Gen AI-Powered Video Summarization

Build a YouTube transcription and summarization service with a large language model (LLM) and semantic search.

Use cases: Gen AI

Industries: Media

Products: MongoDB Atlas, MongoDB Atlas Vector Search

Partners: LangChain

Solution Overview

With the amount and variation of informational content on platforms such as YouTube, being able to quickly find relevant videos and transcribe and summarize them is important for knowledge gathering.

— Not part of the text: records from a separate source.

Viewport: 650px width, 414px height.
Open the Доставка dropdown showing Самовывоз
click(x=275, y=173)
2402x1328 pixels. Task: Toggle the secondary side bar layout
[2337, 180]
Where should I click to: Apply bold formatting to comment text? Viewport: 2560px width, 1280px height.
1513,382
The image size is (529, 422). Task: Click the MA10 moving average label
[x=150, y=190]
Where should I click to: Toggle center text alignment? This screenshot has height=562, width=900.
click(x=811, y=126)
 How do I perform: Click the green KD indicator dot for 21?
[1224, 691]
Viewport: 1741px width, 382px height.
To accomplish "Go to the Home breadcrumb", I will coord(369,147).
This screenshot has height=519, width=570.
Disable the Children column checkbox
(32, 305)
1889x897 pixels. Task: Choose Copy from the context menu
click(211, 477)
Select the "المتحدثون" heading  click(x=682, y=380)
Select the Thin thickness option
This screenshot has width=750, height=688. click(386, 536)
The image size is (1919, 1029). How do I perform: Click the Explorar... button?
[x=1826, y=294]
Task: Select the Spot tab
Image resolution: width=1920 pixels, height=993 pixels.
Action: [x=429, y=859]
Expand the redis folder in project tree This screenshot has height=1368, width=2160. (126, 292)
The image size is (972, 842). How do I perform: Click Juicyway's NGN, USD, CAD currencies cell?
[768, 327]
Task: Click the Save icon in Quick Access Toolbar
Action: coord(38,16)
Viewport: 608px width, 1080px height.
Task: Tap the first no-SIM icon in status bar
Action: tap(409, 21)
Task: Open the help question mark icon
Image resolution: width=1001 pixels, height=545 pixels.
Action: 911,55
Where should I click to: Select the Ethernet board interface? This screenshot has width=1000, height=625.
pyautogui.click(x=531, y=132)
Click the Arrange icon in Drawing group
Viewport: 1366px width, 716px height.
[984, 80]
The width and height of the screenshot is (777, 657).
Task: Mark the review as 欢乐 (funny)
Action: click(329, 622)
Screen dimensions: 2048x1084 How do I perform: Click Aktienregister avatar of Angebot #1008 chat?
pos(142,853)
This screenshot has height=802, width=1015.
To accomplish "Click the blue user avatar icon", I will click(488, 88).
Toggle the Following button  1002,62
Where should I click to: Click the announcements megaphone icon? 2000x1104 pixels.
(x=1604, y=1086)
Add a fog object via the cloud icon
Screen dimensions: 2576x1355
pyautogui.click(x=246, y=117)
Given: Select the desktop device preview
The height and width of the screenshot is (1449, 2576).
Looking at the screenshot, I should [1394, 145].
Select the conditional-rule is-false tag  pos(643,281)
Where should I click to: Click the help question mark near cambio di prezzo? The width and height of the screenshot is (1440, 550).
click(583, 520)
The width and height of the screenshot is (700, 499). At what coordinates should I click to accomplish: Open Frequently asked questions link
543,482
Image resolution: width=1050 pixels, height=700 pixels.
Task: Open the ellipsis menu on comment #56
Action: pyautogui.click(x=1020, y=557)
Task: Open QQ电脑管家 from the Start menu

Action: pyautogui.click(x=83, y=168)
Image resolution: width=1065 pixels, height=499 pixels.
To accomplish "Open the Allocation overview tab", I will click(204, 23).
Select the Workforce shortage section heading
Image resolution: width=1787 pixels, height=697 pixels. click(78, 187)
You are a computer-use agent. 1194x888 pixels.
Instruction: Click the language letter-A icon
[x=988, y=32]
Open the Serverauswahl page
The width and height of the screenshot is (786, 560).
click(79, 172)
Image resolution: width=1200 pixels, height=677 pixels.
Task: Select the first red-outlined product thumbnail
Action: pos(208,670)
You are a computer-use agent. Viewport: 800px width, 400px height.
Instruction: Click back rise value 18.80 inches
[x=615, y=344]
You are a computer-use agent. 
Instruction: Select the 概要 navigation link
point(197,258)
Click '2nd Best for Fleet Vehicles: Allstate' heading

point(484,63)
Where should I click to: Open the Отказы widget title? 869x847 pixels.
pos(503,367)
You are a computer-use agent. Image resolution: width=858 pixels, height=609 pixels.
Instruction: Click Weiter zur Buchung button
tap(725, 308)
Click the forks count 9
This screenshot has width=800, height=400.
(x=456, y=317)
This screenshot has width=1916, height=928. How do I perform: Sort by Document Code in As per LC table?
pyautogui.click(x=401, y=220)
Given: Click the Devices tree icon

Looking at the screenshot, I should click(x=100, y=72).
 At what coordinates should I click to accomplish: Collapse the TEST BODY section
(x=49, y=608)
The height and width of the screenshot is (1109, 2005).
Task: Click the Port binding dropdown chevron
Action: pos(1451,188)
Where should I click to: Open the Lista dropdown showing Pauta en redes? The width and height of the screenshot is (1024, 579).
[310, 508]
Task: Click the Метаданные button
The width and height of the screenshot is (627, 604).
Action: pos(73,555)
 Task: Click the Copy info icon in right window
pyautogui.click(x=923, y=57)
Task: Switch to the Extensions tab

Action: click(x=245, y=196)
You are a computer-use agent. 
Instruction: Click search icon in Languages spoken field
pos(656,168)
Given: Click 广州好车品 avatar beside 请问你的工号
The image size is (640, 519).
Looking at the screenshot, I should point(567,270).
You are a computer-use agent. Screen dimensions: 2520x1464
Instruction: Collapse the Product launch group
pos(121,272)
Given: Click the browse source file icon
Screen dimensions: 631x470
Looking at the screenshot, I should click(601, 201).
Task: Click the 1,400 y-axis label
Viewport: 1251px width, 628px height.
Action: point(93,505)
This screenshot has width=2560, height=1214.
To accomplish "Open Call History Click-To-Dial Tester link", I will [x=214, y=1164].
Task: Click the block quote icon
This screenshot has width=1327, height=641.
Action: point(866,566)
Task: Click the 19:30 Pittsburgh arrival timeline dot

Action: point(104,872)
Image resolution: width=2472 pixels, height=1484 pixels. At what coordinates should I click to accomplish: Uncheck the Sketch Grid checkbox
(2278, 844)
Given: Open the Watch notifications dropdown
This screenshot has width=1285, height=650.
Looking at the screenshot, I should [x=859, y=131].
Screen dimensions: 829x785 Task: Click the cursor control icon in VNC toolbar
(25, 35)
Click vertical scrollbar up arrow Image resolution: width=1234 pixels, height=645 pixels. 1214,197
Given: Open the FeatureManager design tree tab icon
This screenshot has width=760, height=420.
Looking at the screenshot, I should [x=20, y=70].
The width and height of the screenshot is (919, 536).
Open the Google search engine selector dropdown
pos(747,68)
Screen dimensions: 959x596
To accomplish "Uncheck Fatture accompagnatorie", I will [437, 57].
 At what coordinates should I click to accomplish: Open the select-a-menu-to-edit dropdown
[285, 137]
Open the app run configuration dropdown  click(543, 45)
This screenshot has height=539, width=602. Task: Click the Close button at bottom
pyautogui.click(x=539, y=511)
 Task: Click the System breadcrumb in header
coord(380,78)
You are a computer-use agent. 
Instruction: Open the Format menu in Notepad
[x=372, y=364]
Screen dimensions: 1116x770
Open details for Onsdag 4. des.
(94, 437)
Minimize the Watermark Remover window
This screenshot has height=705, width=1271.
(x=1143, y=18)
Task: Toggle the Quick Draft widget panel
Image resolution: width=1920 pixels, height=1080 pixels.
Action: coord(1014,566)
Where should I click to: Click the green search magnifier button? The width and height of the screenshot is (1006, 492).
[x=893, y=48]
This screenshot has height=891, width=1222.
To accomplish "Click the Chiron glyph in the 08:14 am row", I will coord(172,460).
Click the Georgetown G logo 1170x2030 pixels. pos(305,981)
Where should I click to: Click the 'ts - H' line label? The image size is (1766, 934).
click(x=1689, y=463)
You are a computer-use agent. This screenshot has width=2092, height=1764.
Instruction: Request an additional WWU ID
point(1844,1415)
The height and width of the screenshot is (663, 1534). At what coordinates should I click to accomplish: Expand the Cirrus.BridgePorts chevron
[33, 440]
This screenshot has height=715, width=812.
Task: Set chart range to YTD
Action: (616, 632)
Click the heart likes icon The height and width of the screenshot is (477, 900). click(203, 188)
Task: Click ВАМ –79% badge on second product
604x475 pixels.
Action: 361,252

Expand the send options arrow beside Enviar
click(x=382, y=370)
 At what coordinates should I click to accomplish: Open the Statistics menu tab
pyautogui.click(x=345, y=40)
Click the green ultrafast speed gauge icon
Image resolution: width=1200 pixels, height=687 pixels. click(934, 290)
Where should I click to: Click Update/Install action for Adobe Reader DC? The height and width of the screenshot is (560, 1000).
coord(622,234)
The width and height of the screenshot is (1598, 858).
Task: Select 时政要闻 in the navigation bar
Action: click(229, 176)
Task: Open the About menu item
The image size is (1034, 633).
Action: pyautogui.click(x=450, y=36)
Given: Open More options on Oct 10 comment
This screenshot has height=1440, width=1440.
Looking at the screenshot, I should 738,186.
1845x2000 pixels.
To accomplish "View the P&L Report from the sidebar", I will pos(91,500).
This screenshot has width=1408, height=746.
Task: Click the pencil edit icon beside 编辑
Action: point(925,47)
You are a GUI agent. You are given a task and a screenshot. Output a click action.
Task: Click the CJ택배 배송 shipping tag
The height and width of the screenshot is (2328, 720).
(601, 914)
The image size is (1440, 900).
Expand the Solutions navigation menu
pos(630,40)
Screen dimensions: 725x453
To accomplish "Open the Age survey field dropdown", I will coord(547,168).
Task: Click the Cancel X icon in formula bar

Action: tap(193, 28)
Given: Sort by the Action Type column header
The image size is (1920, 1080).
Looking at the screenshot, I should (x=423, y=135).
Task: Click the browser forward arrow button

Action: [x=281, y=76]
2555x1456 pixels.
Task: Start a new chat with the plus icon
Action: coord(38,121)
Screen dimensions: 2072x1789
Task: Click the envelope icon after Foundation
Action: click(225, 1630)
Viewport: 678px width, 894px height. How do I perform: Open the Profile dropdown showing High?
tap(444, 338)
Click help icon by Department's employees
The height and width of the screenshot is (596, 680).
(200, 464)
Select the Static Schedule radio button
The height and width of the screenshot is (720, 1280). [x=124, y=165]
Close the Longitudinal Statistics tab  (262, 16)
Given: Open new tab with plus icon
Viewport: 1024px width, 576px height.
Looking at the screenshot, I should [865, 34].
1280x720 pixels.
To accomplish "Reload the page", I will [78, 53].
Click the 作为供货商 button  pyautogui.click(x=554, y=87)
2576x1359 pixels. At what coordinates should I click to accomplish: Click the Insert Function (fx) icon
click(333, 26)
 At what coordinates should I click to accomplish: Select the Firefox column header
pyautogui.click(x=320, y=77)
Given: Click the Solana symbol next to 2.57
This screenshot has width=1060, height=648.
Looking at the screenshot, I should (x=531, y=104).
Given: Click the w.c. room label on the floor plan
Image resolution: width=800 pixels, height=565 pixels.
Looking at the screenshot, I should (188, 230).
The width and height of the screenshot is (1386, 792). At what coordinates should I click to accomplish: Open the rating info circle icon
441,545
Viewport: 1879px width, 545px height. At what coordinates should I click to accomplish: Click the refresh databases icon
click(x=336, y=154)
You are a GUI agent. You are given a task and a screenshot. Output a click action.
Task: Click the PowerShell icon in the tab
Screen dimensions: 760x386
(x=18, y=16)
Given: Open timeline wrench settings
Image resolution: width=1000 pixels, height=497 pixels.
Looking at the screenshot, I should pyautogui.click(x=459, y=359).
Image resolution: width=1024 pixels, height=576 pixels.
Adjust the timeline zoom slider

This solution builds a Generative AI-powered video summarization app for transcribing and summarizing YouTube videos. The application uses an LLM and vector embeddings with Atlas Vector Search for video-to-text generation and semantic searches. This approach can assist industries such as software development, where professionals can learn technologies faster with Gen AI video summarization.

Reference Architectures

Without MongoDB, a video summarization tool uses the following workflow:

Figure 1. Reference architecture without MongoDB

This solution uses the following architecture with MongoDB:

Figure 1. Reference architecture with MongoDB

First, the solution uses YouTubeLoader to process YouTube links and get video metadata and transcripts. Then, a Python script fetches and summarizes the video transcript using an LLM.

Voyage AI embeddings models then convert the summarized transcripts into embeddings that are stored in MongoDB Atlas. Additionally, Optical Character Recognition (OCR) and AI perform real-time code analysis directly from video frames, generating a searchable, text-based version of the video information, along with an AI-powered explanation.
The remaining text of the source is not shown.